MATERIAL SHOWN:
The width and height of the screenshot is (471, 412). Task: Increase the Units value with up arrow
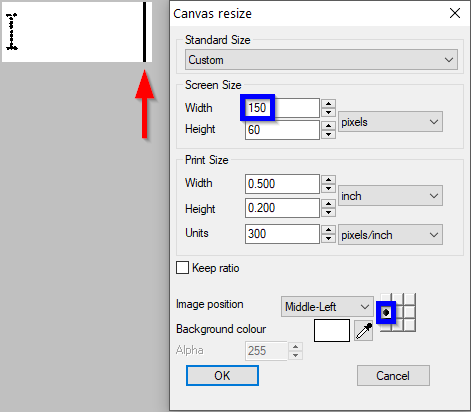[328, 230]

--

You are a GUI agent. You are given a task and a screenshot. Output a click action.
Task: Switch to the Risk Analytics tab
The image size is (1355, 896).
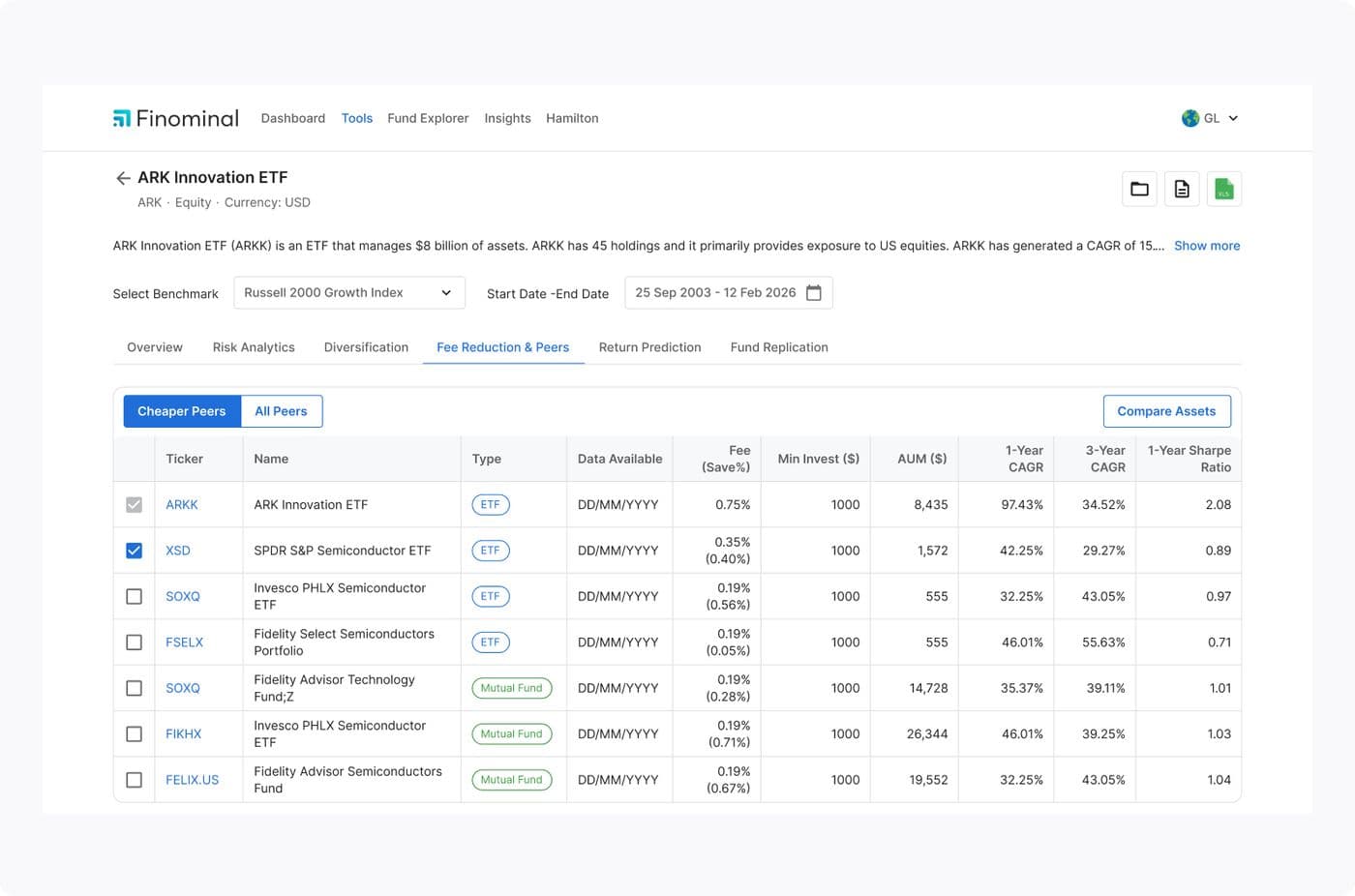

PROMPT: All lines above between those holding "You are a GUI" and "The image size is (1355, 896).", inclusive, must be set down unchanged, and no other line may be included.

TASK OUTPUT:
You are a GUI agent. You are given a task and a screenshot. Output a click action.
Task: Switch to the Risk Analytics tab
The image size is (1355, 896).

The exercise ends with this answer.